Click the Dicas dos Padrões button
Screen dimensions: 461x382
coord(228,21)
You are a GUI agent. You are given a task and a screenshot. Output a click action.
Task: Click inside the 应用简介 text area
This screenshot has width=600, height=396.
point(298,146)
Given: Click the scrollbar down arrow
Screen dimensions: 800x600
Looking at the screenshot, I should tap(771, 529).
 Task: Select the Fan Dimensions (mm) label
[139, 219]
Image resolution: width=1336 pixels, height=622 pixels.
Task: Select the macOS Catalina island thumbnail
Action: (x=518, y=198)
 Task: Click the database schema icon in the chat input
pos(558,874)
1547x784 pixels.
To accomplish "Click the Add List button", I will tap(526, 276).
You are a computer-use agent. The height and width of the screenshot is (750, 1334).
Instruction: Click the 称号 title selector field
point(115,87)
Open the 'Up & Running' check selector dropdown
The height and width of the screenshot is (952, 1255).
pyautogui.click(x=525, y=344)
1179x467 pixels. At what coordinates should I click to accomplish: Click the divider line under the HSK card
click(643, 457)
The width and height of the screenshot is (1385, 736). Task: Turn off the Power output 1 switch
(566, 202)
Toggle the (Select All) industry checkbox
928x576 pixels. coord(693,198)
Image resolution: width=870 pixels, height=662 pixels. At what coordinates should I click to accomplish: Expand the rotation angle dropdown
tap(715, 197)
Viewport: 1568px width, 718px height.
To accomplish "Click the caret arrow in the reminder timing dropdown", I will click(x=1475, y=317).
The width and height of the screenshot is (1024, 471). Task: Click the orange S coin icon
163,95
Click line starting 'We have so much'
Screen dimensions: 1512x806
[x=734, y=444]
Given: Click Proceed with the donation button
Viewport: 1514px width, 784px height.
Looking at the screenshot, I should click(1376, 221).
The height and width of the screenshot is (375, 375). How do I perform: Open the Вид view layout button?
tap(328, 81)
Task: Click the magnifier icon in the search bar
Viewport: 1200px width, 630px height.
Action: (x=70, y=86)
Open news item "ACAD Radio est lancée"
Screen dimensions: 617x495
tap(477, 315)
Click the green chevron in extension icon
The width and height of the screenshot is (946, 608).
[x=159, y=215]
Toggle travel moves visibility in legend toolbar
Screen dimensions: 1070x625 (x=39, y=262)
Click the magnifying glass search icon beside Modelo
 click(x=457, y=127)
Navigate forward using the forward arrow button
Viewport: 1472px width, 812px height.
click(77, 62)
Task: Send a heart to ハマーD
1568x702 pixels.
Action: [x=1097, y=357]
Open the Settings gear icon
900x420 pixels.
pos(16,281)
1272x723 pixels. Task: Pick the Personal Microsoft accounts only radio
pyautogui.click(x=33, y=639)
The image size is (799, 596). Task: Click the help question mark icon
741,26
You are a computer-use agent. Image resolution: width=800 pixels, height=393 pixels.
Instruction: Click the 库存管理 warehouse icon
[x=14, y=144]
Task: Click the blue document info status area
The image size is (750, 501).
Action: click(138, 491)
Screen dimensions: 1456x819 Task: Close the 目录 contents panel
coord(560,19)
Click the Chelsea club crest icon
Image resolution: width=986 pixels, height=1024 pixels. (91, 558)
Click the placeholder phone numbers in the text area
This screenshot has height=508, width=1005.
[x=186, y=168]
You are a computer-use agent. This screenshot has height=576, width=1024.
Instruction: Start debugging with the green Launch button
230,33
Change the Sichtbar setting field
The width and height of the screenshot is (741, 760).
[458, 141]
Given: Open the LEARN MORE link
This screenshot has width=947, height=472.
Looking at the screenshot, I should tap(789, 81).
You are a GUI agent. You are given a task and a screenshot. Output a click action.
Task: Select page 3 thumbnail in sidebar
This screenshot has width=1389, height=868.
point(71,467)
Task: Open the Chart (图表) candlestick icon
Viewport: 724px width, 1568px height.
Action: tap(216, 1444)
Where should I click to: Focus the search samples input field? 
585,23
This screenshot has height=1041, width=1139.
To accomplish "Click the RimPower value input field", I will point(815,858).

◆ ◆ ◆ ◆

Your instructions ▸
Read through the entries above and copy each line that has the string "computer" in it.

Written solution ▸
You are a computer-use agent. The height and width of the screenshot is (750, 1334).
You are a computer-use agent. Image resolution: width=800 pixels, height=393 pixels.
You are a computer-use agent. This screenshot has height=576, width=1024.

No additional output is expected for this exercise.